*Extract to read*.
Available Trained models

Name Architecture Description Input format Output format
Vector Lookup HashTable Finds token index and returns the coresponding vector. Tokenizes sentences and computes average vector of known tokens. string torch.Tensor
(n_dim,)

How to Build a Translator for Sign Language

To create your own sign language translator, you'll need these essential components:

  1. Data Collection
    1. Gather a collection of dictionary videos (word level) featuring individuals performing sign language gestures. These can be obtained from schools & organizations for the deaf. You should record multiple people perform the same sign to capture various accents of the sign. Set up multiple cameras in different locations in parallel to further augment the data.
    2. Prepare a JSON file that maps dictionary video file names to corresponding text language words & phrases that are synonymous with the gestures.
    3. Prepare a synthetic data parallel corpus containing text language sentences and sequences of sign language video filenames. You can use langauge models to generate these sentences & sequences.
    4. Prepare a dataset of sign language sentence videos that are labeled with translations & glosses in multiple text languages.
  2. Language Processing
    1. Implement a subclass of slt.languages.TextLanguage:
      • Tokenize your text language and assign appropriate tags to the tokens for streamlined processing.
    2. Create a subclass of slt.languages.SignLanguage:
      • Map text tokens to video filenames using the provided JSON data.
      • Rearrange the sequence of video filenames to align with the grammar and structure of sign language.
  3. Rule-Based Translation
    1. Pass instances of your classes from the previous step to slt.models.ConcatenativeSynthesis class to obtain a rule-based translator object.

*Extracted entries*.

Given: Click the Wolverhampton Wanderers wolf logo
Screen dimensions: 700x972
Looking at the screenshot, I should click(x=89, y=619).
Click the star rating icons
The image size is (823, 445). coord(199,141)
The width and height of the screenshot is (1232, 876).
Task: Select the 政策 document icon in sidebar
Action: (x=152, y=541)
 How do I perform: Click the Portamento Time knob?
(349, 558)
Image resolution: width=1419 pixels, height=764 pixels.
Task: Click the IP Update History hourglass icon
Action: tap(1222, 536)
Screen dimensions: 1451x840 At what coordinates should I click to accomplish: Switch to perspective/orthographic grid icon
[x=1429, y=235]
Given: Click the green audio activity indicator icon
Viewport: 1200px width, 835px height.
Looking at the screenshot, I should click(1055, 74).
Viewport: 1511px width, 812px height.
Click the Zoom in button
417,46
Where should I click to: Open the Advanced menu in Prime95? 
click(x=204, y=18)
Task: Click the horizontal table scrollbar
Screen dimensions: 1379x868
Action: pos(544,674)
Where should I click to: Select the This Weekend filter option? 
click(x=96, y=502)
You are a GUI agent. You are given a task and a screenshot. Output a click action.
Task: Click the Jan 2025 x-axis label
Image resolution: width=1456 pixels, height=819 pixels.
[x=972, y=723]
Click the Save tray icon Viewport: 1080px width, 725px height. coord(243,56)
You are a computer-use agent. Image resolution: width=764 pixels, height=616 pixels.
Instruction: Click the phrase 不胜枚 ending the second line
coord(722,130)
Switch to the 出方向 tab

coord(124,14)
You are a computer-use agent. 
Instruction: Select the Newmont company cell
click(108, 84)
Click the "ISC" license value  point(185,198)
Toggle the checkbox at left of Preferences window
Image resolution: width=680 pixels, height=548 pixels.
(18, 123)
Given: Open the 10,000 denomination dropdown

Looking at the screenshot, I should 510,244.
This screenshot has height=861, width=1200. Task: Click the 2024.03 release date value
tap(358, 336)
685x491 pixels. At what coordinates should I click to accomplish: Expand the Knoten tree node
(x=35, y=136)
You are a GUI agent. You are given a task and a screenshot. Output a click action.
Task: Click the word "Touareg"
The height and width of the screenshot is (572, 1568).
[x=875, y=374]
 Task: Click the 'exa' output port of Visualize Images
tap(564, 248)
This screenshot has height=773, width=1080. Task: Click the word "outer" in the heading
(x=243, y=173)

*Objective*.
Copy out the full sign language translator text from above, word for word and line by line.

*Answer to the problem*.
Available Trained models

Name Architecture Description Input format Output format
Vector Lookup HashTable Finds token index and returns the coresponding vector. Tokenizes sentences and computes average vector of known tokens. string torch.Tensor
(n_dim,)

How to Build a Translator for Sign Language

To create your own sign language translator, you'll need these essential components:

  1. Data Collection
    1. Gather a collection of dictionary videos (word level) featuring individuals performing sign language gestures. These can be obtained from schools & organizations for the deaf. You should record multiple people perform the same sign to capture various accents of the sign. Set up multiple cameras in different locations in parallel to further augment the data.
    2. Prepare a JSON file that maps dictionary video file names to corresponding text language words & phrases that are synonymous with the gestures.
    3. Prepare a synthetic data parallel corpus containing text language sentences and sequences of sign language video filenames. You can use langauge models to generate these sentences & sequences.
    4. Prepare a dataset of sign language sentence videos that are labeled with translations & glosses in multiple text languages.
  2. Language Processing
    1. Implement a subclass of slt.languages.TextLanguage:
      • Tokenize your text language and assign appropriate tags to the tokens for streamlined processing.
    2. Create a subclass of slt.languages.SignLanguage:
      • Map text tokens to video filenames using the provided JSON data.
      • Rearrange the sequence of video filenames to align with the grammar and structure of sign language.
  3. Rule-Based Translation
    1. Pass instances of your classes from the previous step to slt.models.ConcatenativeSynthesis class to obtain a rule-based translator object.